Ogden Livingston Mills (August 23, 1884 – October 11, 1937) was an American lawyer, businessman and politician. He served as United States Secretary of the Treasury in President Herbert Hoover's cabinet.
Mills was born on August 23, 1884, in Newport, Rhode Island, the son of Ogden Mills, a financier and racehorse owner, and his wife, the former Ruth T. Livingston. He had twin sisters, Beatrice Mills Forbes and Gladys Mills Phipps, and was the grandson of the banker Darius Ogden Mills.
Mills graduated from Harvard University in 1904, and graduated from Harvard Law School in 1907. He was admitted to the bar in 1908.
Mills married his first wife, Margaret Styuvesant Rutherford, the step-daughter of William Kissam Vanderbilt, on September 20, 1911. They divorced in 1919. Mills married his second wife, the former Dorothy Randolph Fell, on September 2, 1924. She was the former wife of the banker John R. Fell.
While in New York, Mills was an active member of the New York Civitan Club.
Mills was a delegate to the 1912, 1916 and the 1920 Republican National Conventions. He was a member of the New York State Senate from 1915 to 1917, sitting in the 138th, 139th and the 140th New York State Legislatures, and was the Chairman of the Committee on Affairs of the New York City, New York in 1917.
He resigned his seat on July 31, 1917 to enlist in the United States Army, and served with the rank of captain until the close of World War I.
After the war, he served as President of the New York State Tax Association. He was to elected to the United States House of Representatives from New York's 17th Congressional District as a Republican, serving in the 67th, 68th and the 69th United States Congresses, holding office from March 4, 1921 until March 3, 1927.
In 1926, Mills ran on the Republican ticket for the Governor of New York, but was defeated by Al Smith, the incumbent Democrat.
Mills was appointed in 1927, by the President Calvin Coolidge as the Undersecretary of the Treasury, serving under Secretary Andrew W. Mellon.

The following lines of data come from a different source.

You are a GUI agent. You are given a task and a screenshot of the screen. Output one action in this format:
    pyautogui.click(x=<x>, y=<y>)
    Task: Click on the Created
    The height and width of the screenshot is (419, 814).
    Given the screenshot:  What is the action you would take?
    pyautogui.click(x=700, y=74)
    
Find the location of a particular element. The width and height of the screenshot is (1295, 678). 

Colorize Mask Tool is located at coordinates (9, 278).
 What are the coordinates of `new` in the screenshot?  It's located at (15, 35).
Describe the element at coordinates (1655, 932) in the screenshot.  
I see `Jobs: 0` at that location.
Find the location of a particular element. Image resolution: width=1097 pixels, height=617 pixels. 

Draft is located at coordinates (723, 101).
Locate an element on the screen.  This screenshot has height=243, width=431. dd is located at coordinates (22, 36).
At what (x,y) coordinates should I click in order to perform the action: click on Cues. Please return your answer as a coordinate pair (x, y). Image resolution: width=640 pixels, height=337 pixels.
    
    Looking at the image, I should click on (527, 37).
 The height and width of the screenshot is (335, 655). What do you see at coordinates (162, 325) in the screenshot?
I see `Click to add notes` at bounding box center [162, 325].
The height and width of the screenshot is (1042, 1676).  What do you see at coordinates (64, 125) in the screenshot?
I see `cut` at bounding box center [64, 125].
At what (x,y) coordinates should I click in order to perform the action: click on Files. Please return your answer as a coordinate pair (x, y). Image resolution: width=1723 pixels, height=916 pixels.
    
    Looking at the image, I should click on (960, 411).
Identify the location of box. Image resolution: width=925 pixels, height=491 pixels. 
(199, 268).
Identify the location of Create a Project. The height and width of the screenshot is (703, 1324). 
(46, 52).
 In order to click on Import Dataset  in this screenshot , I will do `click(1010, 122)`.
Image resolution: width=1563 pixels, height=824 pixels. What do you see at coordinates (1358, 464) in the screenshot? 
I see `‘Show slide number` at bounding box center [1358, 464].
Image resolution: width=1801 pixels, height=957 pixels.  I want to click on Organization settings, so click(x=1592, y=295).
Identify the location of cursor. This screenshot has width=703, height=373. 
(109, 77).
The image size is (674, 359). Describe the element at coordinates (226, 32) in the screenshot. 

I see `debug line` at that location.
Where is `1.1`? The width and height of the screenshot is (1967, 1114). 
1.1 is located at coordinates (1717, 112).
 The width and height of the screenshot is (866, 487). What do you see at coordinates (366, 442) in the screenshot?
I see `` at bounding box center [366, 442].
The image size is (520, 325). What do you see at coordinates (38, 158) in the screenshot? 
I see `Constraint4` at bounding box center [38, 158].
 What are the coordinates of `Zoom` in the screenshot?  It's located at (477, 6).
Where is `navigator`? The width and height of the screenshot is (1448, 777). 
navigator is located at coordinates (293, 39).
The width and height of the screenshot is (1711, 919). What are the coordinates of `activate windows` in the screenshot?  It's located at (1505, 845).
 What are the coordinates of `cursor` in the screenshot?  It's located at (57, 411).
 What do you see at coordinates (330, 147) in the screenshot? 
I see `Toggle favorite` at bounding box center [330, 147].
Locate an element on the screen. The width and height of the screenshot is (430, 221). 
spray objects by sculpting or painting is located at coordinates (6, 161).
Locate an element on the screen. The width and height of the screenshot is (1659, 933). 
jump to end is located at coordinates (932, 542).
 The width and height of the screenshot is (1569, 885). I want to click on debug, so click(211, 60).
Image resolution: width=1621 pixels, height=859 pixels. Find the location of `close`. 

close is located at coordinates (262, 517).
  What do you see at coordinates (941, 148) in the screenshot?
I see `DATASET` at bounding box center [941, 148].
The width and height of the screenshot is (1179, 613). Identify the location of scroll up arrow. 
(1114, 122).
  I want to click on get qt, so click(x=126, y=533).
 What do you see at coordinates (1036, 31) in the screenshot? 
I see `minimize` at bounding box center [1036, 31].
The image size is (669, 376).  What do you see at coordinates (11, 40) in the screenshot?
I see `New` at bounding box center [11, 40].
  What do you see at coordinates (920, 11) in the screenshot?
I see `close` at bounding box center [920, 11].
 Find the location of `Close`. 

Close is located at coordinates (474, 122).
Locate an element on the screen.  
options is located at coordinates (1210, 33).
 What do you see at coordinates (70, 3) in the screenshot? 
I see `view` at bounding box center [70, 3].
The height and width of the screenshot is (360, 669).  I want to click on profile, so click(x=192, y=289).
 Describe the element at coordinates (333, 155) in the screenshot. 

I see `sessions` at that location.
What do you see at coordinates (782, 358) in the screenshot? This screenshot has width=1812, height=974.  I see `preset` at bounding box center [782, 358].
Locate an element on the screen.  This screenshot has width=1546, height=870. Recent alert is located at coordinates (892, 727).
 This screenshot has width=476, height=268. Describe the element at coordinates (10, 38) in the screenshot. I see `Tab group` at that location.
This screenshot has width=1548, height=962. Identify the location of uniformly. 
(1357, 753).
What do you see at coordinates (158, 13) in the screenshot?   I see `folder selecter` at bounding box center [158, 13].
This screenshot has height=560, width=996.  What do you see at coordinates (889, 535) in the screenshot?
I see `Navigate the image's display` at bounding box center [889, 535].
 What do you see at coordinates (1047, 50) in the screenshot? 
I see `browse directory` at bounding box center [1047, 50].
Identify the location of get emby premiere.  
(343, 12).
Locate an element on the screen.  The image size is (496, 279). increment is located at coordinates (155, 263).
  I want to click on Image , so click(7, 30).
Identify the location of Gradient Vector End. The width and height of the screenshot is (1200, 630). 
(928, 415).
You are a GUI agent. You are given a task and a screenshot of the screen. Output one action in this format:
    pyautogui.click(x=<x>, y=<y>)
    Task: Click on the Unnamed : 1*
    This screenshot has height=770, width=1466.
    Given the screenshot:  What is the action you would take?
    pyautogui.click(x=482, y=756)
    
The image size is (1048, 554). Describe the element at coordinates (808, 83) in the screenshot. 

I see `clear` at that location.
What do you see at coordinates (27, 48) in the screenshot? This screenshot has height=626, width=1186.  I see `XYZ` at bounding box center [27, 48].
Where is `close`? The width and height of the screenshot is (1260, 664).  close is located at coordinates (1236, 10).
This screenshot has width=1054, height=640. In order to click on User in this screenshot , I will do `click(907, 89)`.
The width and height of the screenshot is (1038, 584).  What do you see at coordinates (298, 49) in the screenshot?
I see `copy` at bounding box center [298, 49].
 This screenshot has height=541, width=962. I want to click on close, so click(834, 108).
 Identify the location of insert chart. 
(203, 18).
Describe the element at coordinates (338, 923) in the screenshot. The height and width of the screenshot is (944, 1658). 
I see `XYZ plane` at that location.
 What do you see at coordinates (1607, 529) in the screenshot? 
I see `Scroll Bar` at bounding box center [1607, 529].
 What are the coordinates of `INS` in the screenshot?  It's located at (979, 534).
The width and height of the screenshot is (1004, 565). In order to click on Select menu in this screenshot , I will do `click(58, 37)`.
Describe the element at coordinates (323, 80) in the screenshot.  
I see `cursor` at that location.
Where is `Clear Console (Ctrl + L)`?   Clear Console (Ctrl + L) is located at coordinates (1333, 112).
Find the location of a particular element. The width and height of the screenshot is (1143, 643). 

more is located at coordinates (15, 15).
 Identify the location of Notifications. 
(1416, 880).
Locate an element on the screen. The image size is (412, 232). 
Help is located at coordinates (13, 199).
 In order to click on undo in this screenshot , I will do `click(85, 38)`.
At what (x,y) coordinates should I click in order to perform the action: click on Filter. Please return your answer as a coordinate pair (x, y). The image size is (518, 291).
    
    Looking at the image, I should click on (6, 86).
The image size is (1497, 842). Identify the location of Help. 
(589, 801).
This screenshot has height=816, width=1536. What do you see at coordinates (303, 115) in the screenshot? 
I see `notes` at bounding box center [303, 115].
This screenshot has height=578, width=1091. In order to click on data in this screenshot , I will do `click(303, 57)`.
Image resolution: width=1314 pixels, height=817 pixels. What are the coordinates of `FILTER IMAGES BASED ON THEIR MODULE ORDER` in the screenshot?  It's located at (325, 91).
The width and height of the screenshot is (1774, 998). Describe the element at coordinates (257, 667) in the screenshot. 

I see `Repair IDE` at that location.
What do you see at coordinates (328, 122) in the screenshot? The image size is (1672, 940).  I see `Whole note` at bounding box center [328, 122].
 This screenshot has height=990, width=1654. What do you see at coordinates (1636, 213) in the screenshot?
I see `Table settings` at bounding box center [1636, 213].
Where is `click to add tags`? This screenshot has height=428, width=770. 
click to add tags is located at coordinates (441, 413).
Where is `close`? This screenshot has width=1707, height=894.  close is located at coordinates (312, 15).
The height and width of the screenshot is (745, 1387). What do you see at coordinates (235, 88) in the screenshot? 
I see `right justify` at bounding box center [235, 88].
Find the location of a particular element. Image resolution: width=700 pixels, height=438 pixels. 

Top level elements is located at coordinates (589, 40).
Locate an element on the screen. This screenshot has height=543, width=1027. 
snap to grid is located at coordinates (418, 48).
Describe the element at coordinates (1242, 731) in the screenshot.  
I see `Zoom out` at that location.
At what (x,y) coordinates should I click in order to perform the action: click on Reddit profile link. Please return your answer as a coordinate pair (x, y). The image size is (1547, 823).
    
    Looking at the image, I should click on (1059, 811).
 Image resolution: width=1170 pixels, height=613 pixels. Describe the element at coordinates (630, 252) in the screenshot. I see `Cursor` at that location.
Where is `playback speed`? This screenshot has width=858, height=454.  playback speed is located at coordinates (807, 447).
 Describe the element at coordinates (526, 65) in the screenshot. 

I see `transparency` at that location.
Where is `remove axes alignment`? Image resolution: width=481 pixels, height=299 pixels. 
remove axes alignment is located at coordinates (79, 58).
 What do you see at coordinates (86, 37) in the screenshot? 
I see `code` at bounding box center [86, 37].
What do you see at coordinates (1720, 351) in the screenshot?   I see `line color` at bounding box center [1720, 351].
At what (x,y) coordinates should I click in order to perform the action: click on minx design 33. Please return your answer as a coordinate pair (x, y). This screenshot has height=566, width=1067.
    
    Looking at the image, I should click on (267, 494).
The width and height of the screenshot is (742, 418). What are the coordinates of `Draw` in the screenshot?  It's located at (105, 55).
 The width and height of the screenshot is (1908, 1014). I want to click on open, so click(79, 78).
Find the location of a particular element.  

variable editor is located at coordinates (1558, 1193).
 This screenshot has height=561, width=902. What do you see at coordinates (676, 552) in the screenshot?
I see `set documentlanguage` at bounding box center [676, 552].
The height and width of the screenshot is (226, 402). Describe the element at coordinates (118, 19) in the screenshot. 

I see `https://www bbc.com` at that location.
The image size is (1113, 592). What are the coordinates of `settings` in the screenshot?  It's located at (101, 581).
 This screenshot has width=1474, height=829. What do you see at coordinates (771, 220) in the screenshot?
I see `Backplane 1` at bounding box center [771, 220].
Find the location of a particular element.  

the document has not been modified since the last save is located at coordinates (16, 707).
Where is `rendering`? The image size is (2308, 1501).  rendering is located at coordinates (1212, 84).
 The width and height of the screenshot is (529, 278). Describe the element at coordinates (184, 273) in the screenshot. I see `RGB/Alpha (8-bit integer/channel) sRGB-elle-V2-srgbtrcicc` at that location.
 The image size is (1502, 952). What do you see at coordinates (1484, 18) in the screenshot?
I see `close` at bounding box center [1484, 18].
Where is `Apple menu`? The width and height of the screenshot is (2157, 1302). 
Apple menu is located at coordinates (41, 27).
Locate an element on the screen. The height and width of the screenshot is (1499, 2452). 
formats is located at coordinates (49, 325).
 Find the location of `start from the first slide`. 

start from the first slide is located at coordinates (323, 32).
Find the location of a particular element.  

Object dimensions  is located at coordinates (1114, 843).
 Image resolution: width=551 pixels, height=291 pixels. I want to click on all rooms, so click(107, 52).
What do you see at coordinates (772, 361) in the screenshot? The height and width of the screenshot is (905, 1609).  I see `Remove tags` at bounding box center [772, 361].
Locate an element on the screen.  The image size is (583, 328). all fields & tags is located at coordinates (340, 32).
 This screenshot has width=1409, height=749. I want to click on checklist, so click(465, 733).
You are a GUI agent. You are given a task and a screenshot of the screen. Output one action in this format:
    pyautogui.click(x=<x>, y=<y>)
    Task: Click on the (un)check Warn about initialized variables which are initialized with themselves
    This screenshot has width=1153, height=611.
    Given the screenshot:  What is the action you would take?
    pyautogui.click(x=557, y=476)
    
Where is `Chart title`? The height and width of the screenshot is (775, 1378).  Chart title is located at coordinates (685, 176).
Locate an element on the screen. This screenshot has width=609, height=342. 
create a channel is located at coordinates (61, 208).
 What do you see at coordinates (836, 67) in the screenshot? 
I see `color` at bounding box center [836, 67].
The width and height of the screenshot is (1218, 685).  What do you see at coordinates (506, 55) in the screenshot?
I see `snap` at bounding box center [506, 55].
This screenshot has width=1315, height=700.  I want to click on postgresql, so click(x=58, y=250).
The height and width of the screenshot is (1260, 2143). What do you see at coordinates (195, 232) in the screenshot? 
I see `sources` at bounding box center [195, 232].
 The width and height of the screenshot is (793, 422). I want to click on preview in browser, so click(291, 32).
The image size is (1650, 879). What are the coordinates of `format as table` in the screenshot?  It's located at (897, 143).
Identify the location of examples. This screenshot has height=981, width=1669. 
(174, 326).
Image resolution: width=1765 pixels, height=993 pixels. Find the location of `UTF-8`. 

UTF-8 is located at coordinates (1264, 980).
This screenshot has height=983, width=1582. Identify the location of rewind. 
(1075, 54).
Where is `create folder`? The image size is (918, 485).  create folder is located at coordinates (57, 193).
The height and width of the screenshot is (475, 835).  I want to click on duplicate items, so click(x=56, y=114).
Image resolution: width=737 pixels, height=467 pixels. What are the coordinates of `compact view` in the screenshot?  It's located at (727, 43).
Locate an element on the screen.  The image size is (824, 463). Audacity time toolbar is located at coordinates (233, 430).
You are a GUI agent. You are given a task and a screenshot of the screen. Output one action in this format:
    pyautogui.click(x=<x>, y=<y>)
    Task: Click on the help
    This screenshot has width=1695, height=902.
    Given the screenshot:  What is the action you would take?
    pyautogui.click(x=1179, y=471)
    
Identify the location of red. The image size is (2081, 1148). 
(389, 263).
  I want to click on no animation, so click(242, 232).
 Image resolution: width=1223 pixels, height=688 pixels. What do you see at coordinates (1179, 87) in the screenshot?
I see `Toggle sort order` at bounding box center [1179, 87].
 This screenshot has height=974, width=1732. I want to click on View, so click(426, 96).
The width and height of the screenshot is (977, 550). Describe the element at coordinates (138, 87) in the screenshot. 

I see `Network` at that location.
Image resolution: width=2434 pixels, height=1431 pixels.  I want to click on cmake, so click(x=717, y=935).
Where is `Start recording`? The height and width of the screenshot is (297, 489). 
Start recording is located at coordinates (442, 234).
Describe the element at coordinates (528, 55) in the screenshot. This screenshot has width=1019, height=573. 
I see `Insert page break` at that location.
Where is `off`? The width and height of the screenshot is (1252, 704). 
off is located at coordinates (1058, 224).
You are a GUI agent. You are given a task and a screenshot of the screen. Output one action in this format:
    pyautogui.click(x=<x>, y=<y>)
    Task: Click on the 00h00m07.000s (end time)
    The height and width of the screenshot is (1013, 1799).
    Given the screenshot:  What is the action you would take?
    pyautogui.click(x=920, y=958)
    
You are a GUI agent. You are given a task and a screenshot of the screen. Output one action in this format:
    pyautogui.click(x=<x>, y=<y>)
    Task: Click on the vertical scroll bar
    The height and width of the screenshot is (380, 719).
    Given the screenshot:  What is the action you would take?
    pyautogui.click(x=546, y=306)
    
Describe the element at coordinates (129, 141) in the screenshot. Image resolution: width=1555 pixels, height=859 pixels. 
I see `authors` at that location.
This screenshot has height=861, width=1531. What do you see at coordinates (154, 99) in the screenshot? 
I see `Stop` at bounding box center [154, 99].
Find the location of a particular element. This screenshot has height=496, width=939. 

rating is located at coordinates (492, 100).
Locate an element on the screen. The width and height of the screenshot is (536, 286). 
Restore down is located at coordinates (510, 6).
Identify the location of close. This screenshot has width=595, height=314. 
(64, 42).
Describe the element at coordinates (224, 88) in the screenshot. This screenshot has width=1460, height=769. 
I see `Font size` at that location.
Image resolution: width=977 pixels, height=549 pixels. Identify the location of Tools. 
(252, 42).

In 1932, Mills was appointed by President Herbert Hoover as Secretary of the Treasury. He remained in office until March 3, 1933.
Later life and death
After leaving the Treasury Department, Mills was highly critical of Franklin D. Roosevelt's New Deal policies. He continued to be active in business, and published his views in two books, What of Tomorrow in 1935 and The Seventeen Million in 1937.
Mills served on the boards of the Lackawanna Steel Company, Atchison, Topeka and Santa Fe Railway, Virginia & Truckee Railroad, Mergenthaler Linotype Company and the Shredded Wheat Company.
Mills died of heart disease in Manhattan, New York, on October 11, 1937. He was interred in St. James Churchyard, Hyde Park, New York.
Mills and his sister Gladys owned Wheatley Stable, a horse racing and breeding operation. Their stable owned and bred Seabiscuit as well as Bold Ruler, whose offspring includes Secretariat.
Mills also owned Kantar who won the 1928 Prix de l'Arc de Triomphe.